Passage given »
◆ ◆ ◆ ◆
These days, it’s difficult to have an open conversation about privilege because it has become such a hot button political issue. But if we can take a step back from political agendas, we can see that there is quite a lot of research that shows the reality of privilege and its impact on marriages.

So here, there will be no accusatory fingers, no tearing down of the idea of being men. Taking a look at research-based observations on the reality of male privilege will help husbands empower both themselves and their wives in their marriages.

Privilege Explained

In general, privilege is an advantage that a person or a group has that others may not. Sometimes, this can be situational. For example, by being the most attractive person in the room, you may enjoy the privilege of being given the most attention. This situational privilege comes and goes depending on your specific context.

However, privilege also can be constant, or at least more long-term. By having a certain wealth, citizenship, race, and/or gender, you are afforded certain benefits wherever you go that others without those advantages do not.

There is nothing wrong with having privilege! Being born into a specific context does not make you a better or worse person. However, we do need to be aware of our privilege. We need to acknowledge its presence in our experience.

One way to look at it would be like how people look at biases and opinions. If someone says that they have an unbiased opinion, you know that this is impossible. Since everyone has certain biases, a more honest approach would be sharing an opinion while acknowledging the biases involved.

Similarly, you can have better relationships and conversations when you recognize that others do not have the same privilege as you do. By not recognizing those privileges, you might unwittingly leverage them to your personal gain or even exert dominance. You can better love your neighbor when you can see where you have advantages that they do not and use those advantages for their benefit.
◆ ◆ ◆ ◆
Provided information »
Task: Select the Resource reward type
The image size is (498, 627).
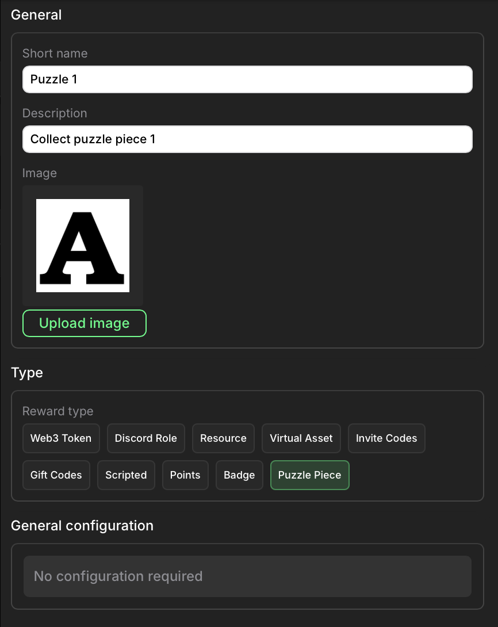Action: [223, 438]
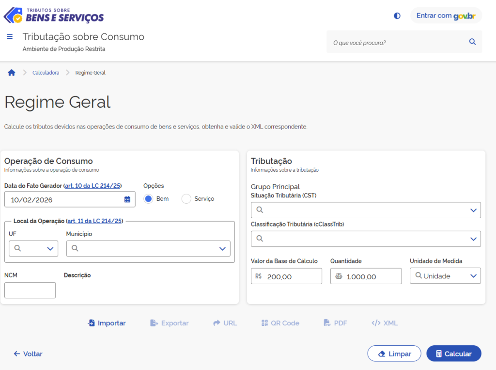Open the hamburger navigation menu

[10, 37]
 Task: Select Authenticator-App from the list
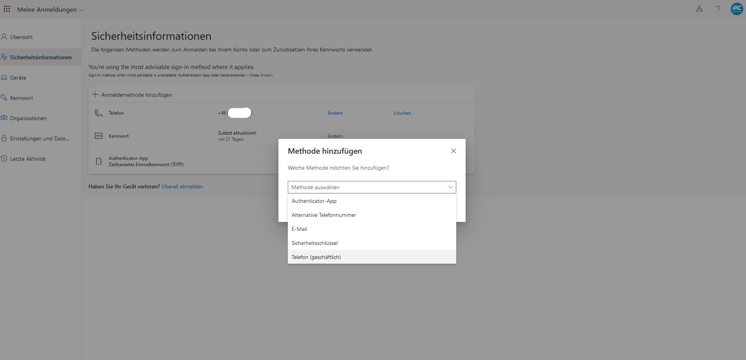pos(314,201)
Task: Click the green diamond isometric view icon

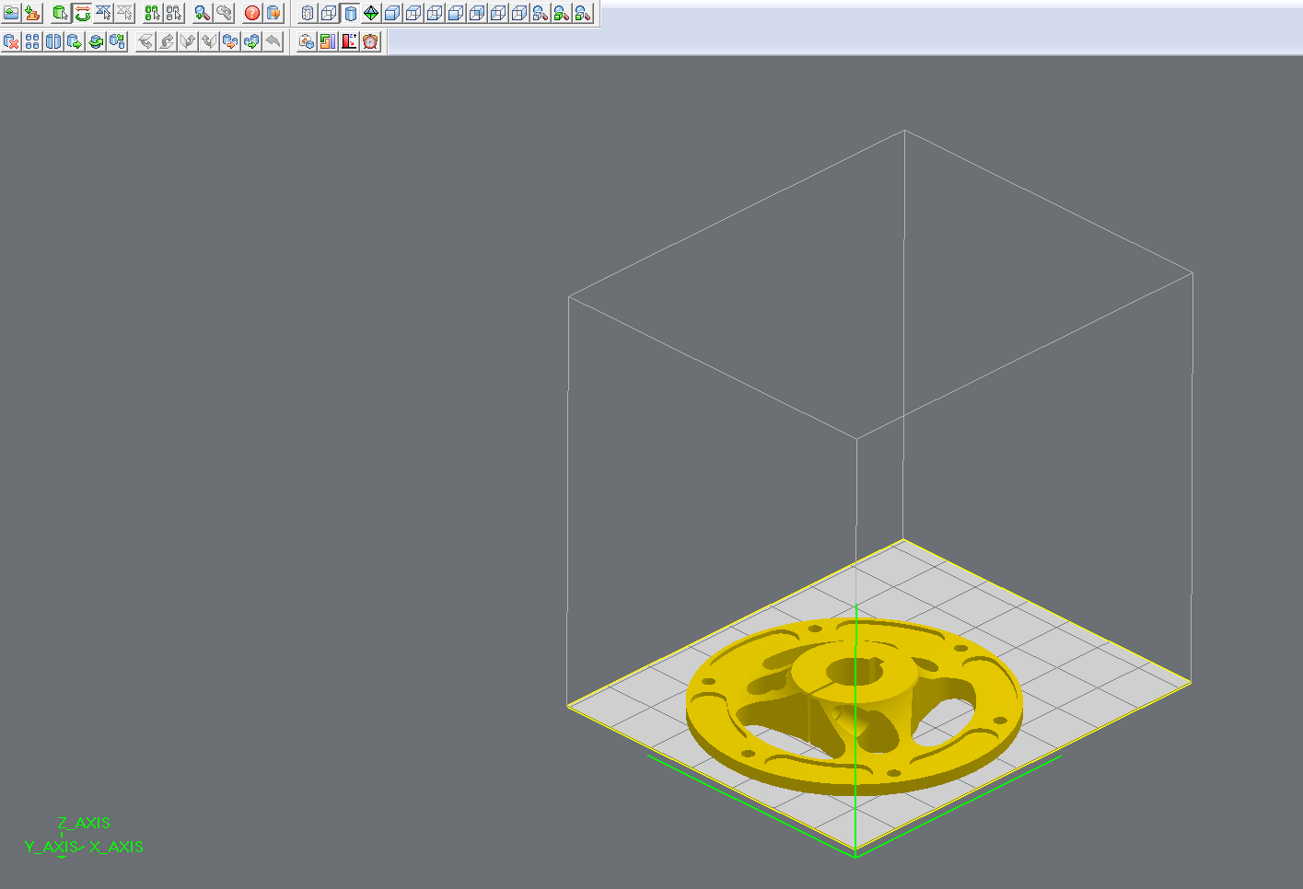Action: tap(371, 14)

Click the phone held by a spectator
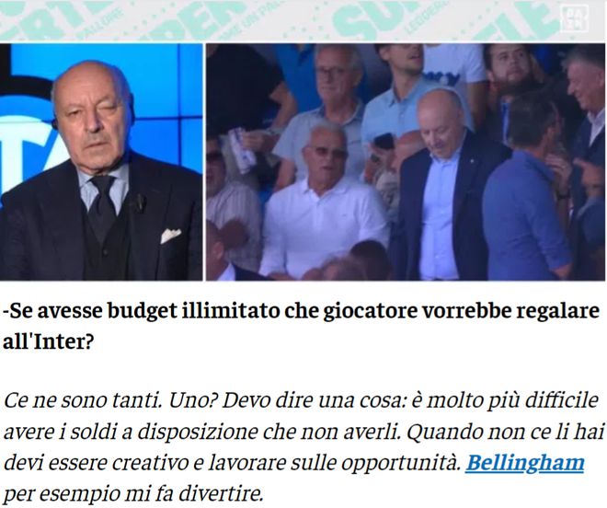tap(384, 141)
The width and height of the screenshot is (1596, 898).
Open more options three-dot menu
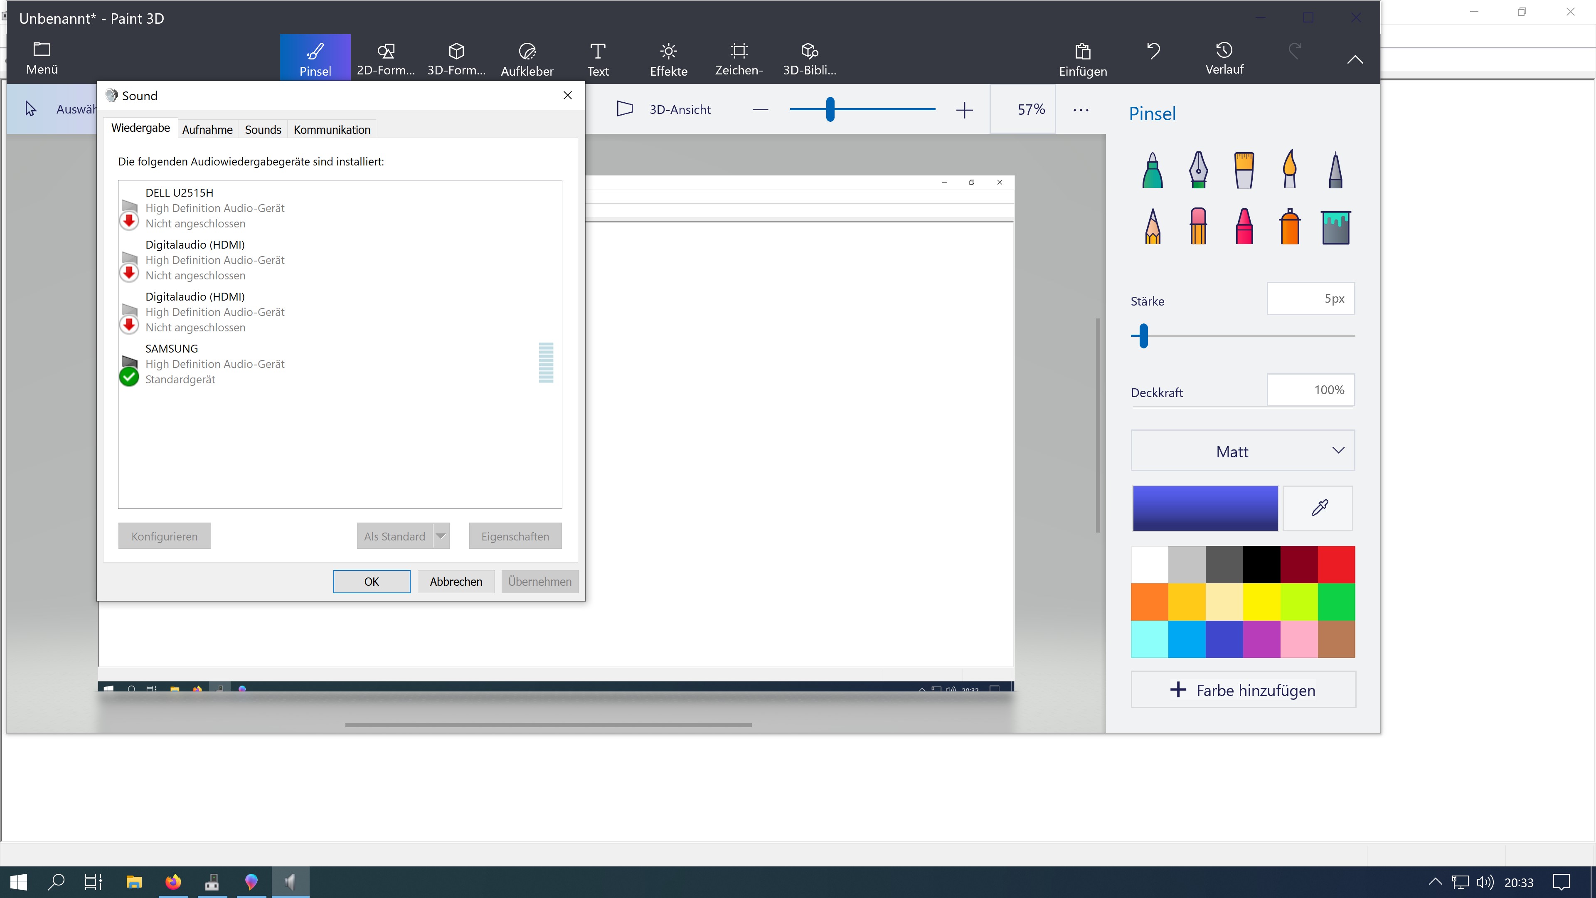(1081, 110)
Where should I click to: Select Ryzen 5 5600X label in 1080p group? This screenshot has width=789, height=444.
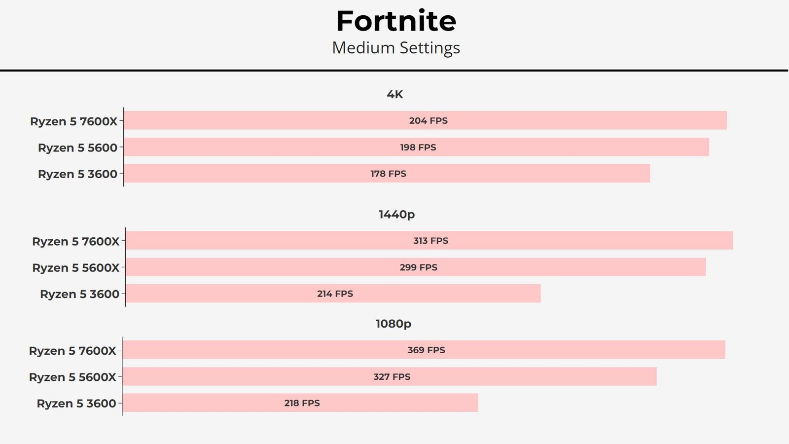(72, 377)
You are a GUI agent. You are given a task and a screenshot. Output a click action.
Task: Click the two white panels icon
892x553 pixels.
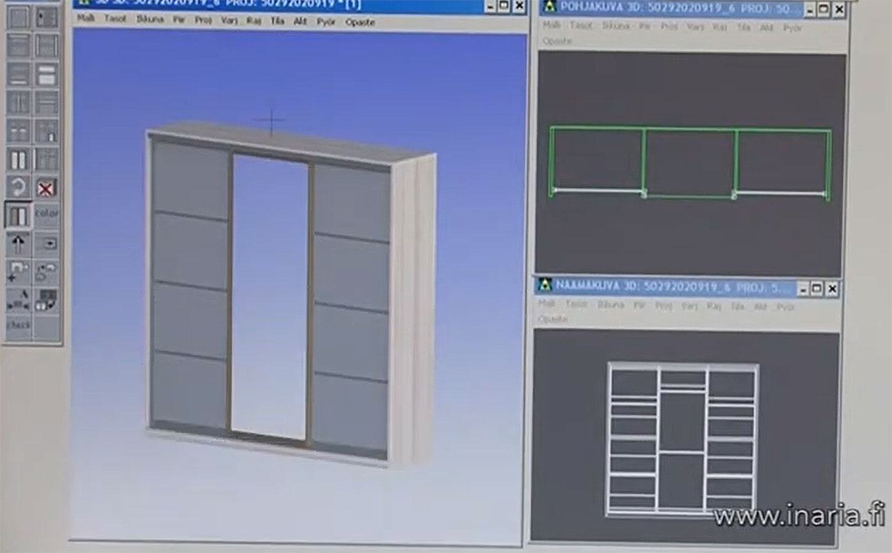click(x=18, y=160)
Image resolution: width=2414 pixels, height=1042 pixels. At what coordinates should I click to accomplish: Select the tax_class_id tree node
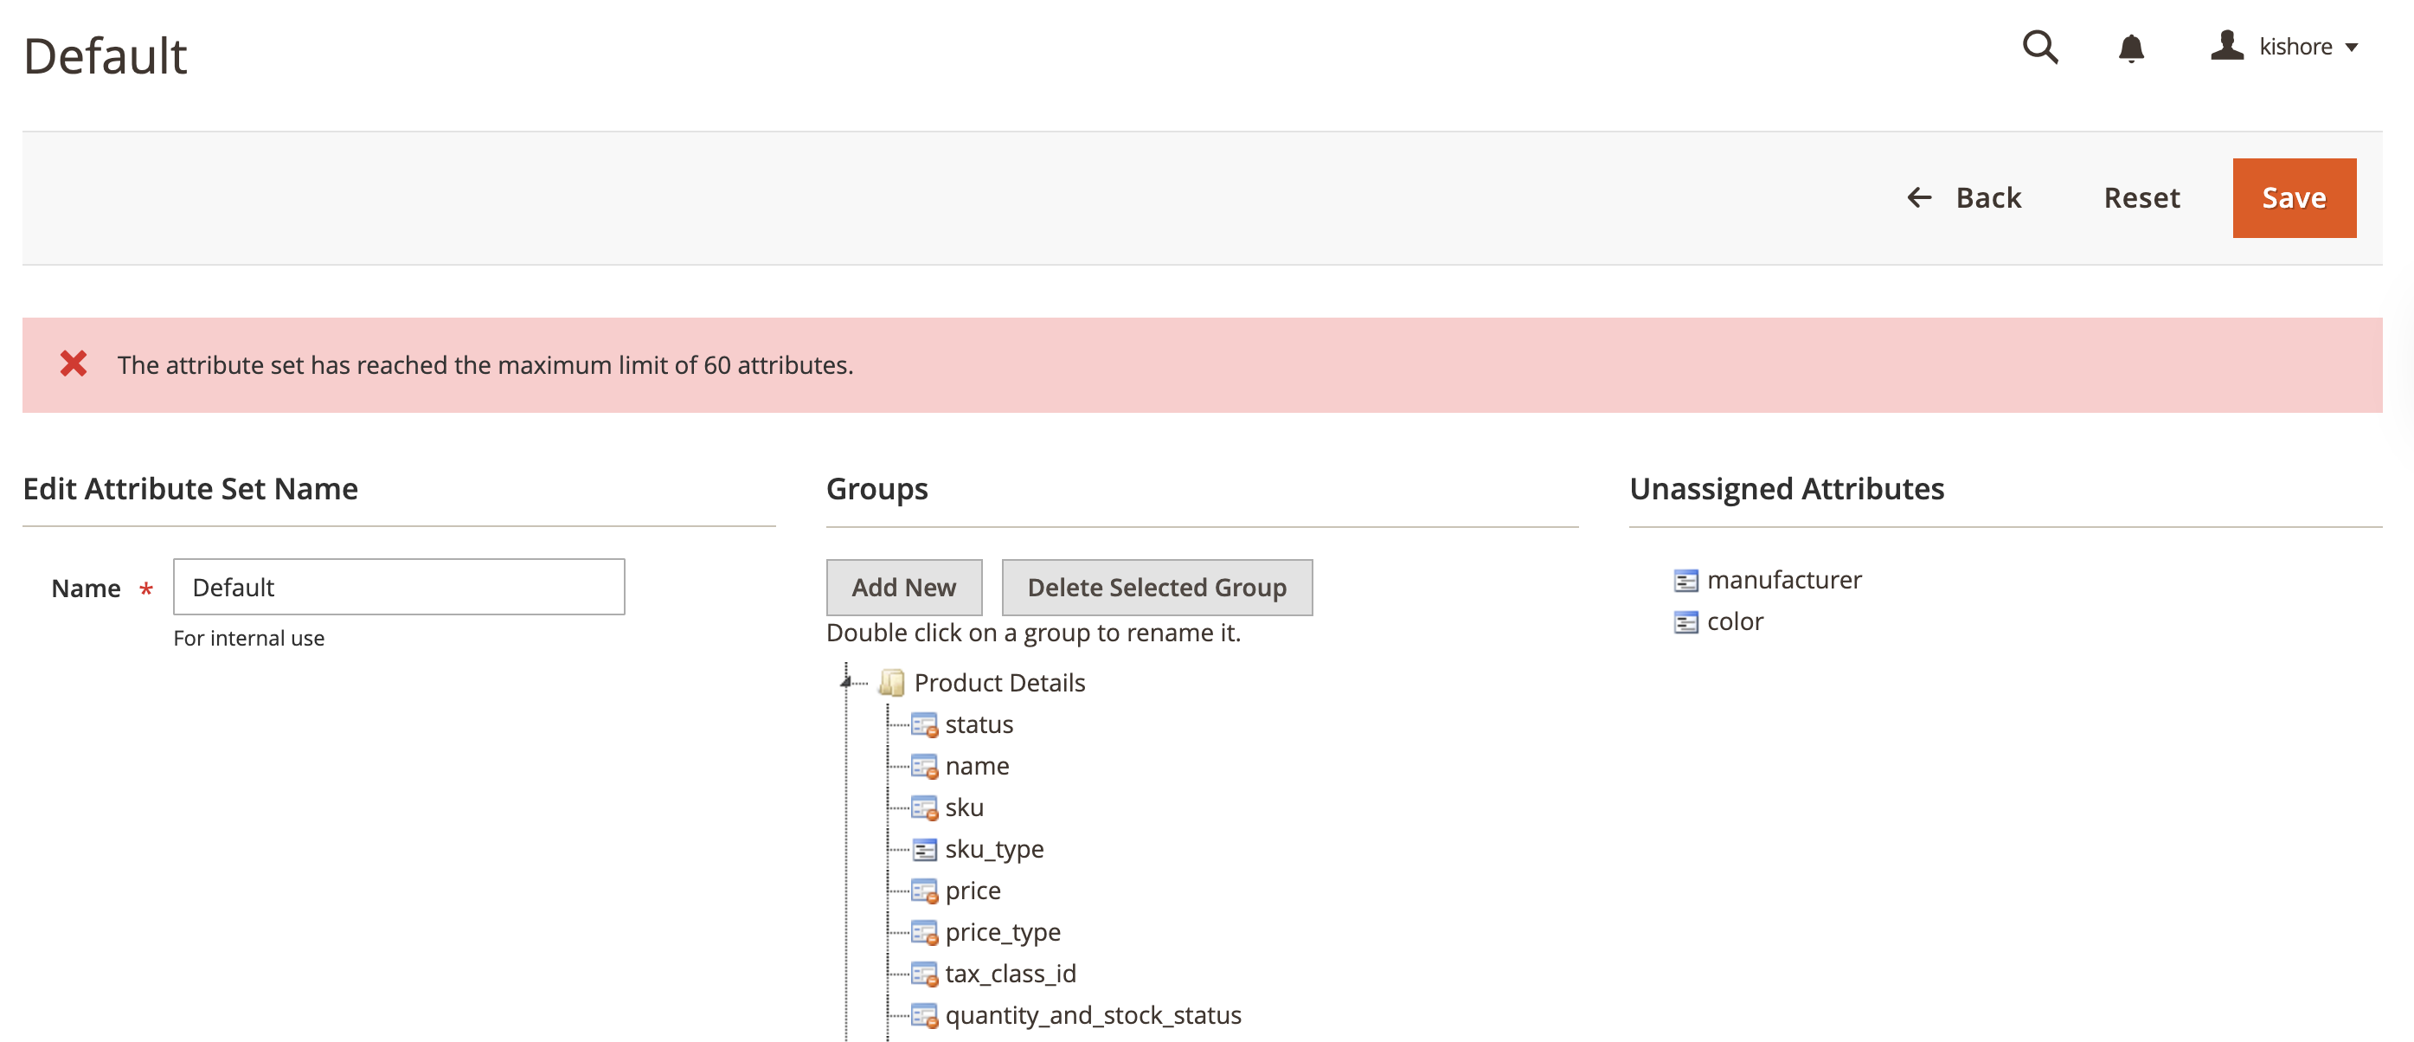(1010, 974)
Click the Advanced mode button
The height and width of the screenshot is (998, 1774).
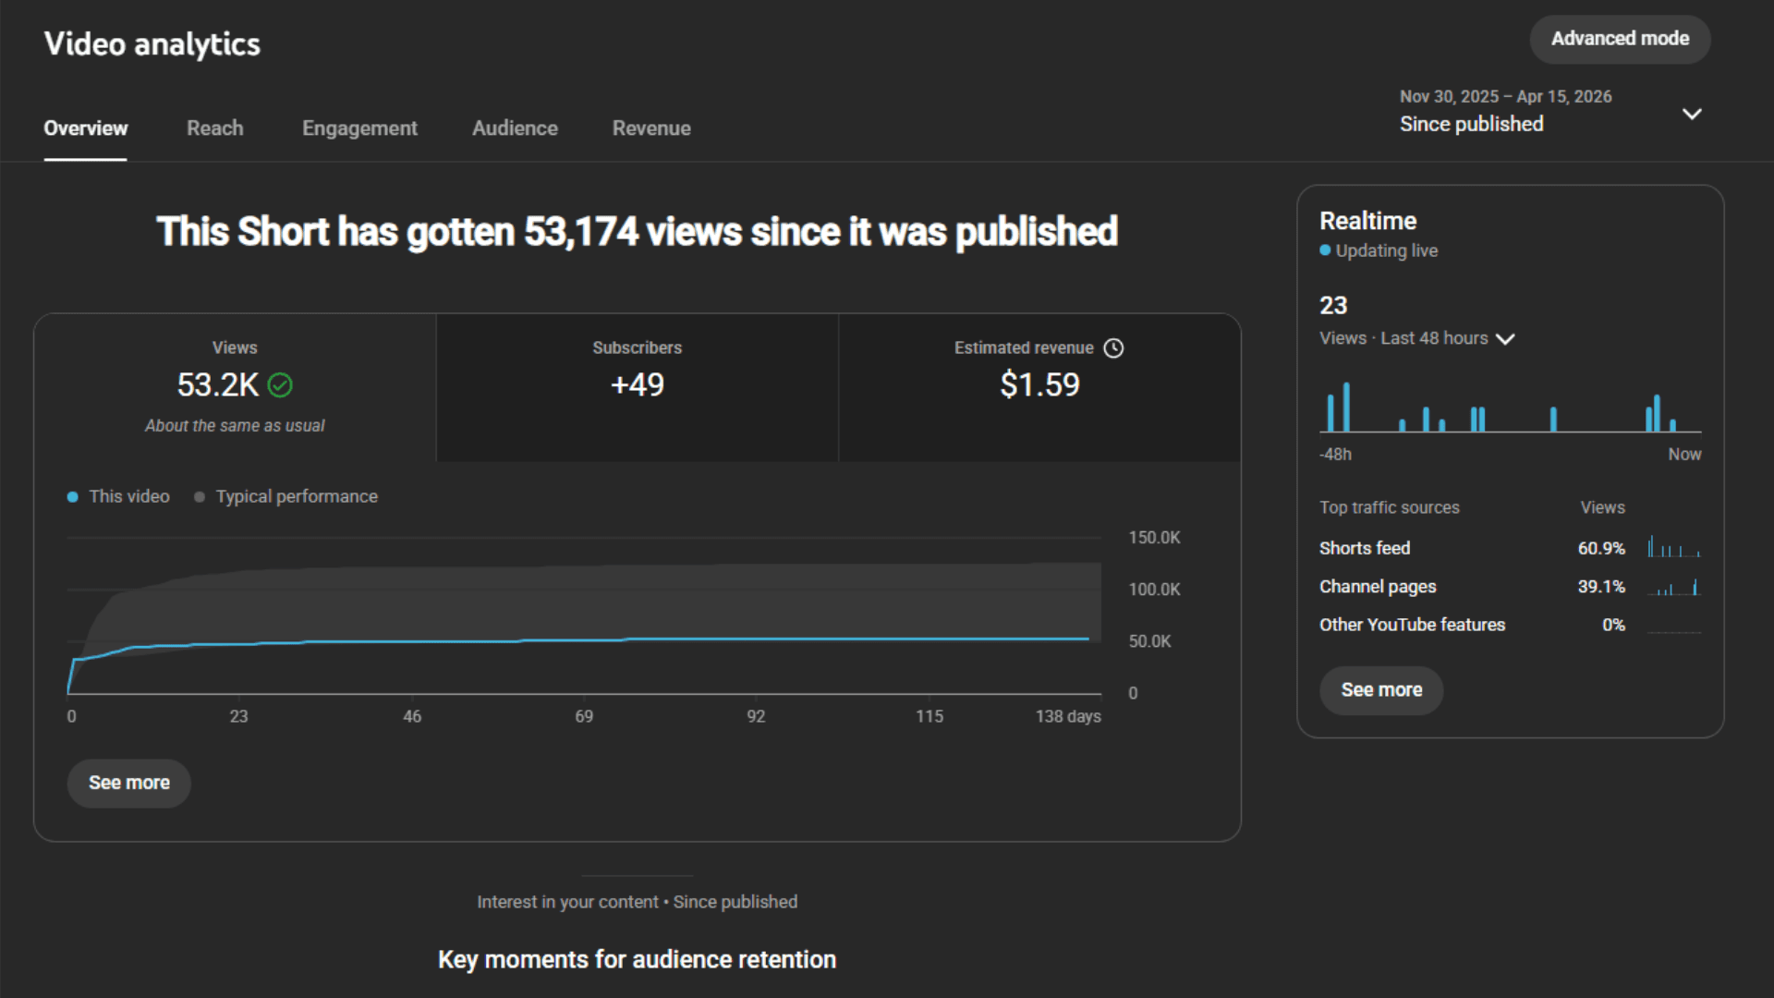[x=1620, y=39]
◆ ◆ ◆ ◆
Tasks to perform »
[1] In the passage on privilege, what example of situational privilege is given?
[2] Using the passage on privilege, explain why it describes sharing an opinion while acknowledging one's biases as "a more honest approach."

Answers »
[1] Being the most attractive person in the room, which may bring the privilege of being given the most attention.

[2] Everyone has certain biases, so claiming an unbiased opinion is impossible. Acknowledging the biases involved is therefore more honest than presenting the opinion as unbiased.